Добавить в цитаты Настройки чтения

Страница 7 из 88



Но вот как-то ноябрьским утром меня разбудил громкий разговор в кухне, возле моей кровати. С моей матерью и средним братом разговаривал какой-то человек без шапки и в одних подтяжках. Я онемел: на кухне сидел австрийский император. Бледное лицо, водянистые глаза, прическа на пробор — я сразу узнал императора и незаметно подмигнул ему. Император Австрии ответил мне улыбкой. Я опустил глаза.

IV

Плохо брату жилось в нашем бедном доме, от которого он успел отвыкнуть за годы своего царствования. Мать говорила, что не в состоянии его так хорошо кормить, как он привык. Отец молчал, он опять целыми днями переписывал старые книги, чего не делал всю войну, и заботы по содержанию семьи снова всей тяжестью легли на плечи матери. Я помогал ей, как мог; я был худенький и малорослый, и мне ничего не стоило, например, втиснуться в любую очередь и не позволить себя выкинуть. Моим лучшим союзником в этом деле был пекарь Колянко. Заметив из своего подвала, что я стою, он обычно приветливо подманивал меня пальцем — люди умолкали и пропускали без очереди. Иногда пекарь насыпал в мой кулек сладких крошек, но при этом так больно щипал за щеку, что хотелось плакать. Невзирая на все эти милости, мы все же чаще ели брюкву, чем хлеб.

Вернувшиеся с фронта братья вскоре стали подыскивать работу. Император тоже старался как мог, но все без толку. Я, конечно, понимал, если уж император решил стать нишим, то должен пройти все ступени унижения. Братья в свои дела его не посвящали. Император жил сам по себе. Ясно было, что дома он долго не пробудет, ждет, пока в мире не изменится общая ситуация Он не искал случая поговорить со мной, только время от времени улыбался, и я отвечал ему улыбкой, преисполненной преданности и глубокого уважения.

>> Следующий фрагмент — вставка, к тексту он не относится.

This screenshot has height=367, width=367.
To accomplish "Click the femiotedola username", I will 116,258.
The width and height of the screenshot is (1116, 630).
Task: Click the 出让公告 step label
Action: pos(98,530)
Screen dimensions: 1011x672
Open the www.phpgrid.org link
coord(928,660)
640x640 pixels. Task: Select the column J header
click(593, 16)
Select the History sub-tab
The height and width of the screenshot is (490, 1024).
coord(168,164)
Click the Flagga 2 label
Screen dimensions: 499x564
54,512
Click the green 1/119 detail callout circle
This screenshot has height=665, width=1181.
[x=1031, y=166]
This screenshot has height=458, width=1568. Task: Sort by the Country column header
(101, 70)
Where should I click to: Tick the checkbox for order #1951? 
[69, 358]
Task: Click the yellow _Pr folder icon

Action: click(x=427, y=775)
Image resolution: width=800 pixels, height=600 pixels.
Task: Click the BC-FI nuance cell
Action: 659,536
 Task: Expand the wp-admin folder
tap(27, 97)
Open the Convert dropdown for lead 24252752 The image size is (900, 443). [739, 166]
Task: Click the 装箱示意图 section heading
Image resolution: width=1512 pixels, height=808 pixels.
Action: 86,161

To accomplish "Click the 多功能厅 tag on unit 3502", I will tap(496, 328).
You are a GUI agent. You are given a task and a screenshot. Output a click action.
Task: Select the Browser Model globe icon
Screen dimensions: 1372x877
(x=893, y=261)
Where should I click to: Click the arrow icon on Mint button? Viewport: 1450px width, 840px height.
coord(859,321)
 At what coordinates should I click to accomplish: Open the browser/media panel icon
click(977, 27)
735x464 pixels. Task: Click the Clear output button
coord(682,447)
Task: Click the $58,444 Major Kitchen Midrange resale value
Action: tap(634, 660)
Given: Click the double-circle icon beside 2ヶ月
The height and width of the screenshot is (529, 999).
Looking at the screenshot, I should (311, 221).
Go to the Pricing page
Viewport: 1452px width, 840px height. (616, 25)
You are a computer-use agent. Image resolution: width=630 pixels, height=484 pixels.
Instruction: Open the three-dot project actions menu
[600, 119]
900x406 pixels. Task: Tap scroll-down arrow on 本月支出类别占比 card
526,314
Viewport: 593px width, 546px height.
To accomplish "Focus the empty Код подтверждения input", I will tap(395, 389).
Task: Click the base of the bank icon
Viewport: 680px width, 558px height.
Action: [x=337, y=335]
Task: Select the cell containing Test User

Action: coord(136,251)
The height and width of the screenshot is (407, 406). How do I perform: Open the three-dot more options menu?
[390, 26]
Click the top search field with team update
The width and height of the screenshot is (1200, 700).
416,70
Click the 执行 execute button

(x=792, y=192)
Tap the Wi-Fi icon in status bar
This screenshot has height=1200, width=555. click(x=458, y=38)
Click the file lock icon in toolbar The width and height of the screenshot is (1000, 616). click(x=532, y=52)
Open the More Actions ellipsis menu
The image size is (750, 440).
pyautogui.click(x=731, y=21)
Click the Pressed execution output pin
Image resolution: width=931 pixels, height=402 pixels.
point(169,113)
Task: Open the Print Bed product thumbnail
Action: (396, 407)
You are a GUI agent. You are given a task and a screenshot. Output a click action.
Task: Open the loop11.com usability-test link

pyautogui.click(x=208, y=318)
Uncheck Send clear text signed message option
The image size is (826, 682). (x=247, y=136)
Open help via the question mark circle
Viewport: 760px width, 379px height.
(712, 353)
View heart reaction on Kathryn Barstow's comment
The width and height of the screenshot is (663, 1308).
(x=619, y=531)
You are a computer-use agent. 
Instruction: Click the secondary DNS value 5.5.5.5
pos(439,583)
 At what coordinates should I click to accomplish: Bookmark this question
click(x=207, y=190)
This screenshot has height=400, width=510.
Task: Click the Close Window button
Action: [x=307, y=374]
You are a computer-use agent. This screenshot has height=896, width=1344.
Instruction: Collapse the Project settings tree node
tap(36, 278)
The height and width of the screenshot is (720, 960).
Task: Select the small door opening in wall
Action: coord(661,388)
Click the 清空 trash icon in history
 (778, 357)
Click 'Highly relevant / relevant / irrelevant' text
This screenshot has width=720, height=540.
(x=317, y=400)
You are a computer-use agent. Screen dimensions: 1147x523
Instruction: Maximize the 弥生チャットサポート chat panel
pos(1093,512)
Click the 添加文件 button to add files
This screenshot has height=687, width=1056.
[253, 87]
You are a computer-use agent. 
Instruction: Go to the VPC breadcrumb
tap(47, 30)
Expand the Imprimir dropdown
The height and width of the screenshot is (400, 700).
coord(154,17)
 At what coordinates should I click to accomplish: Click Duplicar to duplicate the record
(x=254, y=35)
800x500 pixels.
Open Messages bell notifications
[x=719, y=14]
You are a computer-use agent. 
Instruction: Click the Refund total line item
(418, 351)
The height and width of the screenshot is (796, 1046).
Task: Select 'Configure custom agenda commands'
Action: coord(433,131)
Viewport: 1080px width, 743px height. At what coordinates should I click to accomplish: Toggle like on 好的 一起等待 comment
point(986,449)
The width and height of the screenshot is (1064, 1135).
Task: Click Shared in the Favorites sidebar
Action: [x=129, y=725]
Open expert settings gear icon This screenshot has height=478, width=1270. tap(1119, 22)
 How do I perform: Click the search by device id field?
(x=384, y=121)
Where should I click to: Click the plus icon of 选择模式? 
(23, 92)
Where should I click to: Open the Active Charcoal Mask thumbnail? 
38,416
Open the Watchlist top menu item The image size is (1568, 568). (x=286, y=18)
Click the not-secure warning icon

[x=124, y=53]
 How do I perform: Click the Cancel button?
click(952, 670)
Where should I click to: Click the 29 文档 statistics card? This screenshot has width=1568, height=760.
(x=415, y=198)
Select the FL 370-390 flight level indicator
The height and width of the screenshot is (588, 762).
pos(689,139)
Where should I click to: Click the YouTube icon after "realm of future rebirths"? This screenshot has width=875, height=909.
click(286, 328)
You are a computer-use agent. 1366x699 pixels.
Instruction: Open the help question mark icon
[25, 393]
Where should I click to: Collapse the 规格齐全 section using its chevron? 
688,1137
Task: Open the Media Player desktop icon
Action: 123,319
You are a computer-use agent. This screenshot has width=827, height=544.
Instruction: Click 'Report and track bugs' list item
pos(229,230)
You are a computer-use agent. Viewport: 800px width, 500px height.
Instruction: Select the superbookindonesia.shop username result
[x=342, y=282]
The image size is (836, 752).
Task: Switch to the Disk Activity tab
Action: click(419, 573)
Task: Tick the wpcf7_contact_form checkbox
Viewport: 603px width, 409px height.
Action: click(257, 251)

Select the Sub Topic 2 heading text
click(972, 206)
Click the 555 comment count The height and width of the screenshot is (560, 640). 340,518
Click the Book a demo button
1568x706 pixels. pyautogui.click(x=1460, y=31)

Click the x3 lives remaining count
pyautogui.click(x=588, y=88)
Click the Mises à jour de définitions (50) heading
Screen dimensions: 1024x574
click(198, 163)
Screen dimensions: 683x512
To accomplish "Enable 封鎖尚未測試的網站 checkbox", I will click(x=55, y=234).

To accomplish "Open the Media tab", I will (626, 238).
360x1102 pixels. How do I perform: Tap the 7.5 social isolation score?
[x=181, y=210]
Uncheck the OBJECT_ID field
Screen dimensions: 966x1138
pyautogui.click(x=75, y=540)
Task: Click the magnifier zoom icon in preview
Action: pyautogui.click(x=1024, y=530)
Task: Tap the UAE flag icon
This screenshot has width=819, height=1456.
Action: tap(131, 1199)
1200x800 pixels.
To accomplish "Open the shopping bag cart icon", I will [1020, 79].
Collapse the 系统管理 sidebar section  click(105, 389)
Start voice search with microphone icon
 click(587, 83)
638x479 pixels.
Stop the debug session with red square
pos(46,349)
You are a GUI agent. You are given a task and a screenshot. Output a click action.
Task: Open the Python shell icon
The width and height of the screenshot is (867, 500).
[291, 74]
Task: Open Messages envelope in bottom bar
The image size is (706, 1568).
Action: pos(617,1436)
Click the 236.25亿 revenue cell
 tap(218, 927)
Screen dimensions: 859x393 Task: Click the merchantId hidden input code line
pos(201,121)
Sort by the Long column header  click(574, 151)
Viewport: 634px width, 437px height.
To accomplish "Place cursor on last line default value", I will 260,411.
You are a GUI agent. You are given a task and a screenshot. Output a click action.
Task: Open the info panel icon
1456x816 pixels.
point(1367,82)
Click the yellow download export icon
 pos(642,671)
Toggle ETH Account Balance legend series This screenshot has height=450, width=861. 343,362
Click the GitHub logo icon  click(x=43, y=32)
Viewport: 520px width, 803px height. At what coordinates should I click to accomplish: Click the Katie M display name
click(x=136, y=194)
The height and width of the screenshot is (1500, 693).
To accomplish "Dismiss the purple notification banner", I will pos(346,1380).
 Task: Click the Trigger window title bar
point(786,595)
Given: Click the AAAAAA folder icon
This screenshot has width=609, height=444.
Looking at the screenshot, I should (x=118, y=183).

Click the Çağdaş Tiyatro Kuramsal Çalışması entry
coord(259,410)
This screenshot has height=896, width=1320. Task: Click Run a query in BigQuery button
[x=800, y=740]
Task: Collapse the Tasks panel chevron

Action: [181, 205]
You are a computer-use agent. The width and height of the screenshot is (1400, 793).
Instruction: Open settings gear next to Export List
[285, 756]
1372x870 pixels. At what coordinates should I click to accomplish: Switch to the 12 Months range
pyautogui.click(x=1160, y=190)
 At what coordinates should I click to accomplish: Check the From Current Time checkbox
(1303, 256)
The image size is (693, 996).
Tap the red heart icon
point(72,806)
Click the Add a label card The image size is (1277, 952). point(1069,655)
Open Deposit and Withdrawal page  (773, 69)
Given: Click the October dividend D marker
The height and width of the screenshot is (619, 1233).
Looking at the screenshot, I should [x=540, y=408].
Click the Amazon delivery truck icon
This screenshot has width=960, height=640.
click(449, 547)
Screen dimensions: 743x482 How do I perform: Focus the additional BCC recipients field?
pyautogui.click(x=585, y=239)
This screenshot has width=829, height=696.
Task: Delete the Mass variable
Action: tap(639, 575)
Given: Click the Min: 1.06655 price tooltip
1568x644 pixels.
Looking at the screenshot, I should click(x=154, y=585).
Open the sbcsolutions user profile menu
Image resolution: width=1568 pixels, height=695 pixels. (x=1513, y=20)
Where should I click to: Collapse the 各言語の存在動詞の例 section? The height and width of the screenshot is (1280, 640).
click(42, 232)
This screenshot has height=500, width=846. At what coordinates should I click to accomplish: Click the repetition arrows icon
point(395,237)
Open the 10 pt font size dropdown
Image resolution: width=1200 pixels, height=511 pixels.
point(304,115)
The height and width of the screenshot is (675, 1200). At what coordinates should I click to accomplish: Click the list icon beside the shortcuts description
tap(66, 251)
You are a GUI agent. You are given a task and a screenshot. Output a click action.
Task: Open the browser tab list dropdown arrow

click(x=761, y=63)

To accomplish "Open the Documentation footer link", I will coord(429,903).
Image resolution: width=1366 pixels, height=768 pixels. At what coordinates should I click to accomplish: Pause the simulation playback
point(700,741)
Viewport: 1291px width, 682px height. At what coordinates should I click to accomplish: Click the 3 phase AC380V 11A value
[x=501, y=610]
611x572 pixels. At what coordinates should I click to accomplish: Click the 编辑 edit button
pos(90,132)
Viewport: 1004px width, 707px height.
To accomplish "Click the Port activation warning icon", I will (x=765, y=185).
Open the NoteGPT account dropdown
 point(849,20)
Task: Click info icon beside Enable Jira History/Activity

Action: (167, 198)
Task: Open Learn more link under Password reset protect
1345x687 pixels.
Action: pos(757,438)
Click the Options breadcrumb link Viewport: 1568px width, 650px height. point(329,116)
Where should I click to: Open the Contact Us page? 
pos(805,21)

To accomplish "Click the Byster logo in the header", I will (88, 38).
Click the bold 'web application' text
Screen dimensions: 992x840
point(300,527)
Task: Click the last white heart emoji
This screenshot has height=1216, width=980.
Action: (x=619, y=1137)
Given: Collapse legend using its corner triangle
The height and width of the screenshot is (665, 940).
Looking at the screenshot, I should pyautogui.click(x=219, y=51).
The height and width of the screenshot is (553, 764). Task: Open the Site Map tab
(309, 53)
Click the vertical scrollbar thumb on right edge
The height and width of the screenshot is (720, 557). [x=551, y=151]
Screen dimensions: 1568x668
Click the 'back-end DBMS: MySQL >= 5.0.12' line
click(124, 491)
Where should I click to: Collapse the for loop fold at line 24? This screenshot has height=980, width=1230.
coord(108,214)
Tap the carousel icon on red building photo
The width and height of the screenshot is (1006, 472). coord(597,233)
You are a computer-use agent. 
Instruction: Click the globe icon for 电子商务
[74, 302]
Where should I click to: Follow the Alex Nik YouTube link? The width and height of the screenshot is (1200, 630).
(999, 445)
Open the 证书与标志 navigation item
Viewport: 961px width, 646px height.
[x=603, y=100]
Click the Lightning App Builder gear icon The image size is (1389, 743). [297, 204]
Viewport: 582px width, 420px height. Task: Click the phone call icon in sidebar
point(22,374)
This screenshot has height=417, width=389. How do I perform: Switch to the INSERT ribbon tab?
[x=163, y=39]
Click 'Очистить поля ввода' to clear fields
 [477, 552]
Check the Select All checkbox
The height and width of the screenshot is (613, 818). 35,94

Тайна тяготила меня. Труднее всего было удержаться чтобы не открыть ее брату Зельману, который был старше меня на пять лет. Я с ним спал в одной кровати, и каждую ночь тайна сама подкатывалась к горлу — это было очень мучительно. Другим человеком, от которого мне было очень трудно скрывать свою тайну, был Фавтя, мальчишка моего возраста, сын сапожника. Фавтя знал тысячи историй о переселении душ, и от всех этих рассказов мне всегда становилось страшно.

V

Самыми страшными и в то же время самыми приятными были часы после субботнего ужина. Наша компания мальчишек обычно собиралась в самой темной и маленькой комнатушке Жабенских, где под доносившиеся из соседних комнат жалобные и грустные мелодии пиршества Фавтя рассказывал свои истории о привидениях. В тишине и мраке проносились перед нами миллионы лет. У всех от ужаса замирало сердце, и никто не осмеливался даже шевельнуться.

В субботние вечера после приготовленных руками пекаря Колянко тяжелых кушаний я обычно чувствовал себя больным. А в одну из суббот из-за повышенной температуры мне пришлось даже лечь в постель. Мать куда-то ушла, а император уже целый час сидел возле буфета, напевая незнакомую мне грустную мелодию. В надвигавшейся темноте я не различал его фигуры, а слышал только грустный напев. Наша кухня, казалось, куда-то исчезала, проваливалась за пределы существования.

— Сколько тебе лет? — опросил он вдруг.

От неожиданности онемев, я боялся даже рот раскрыть.

— Десять?

Я молчал.

— Десять?

Я утвердительно закивал головой, хотя мне исполнилось двенадцать.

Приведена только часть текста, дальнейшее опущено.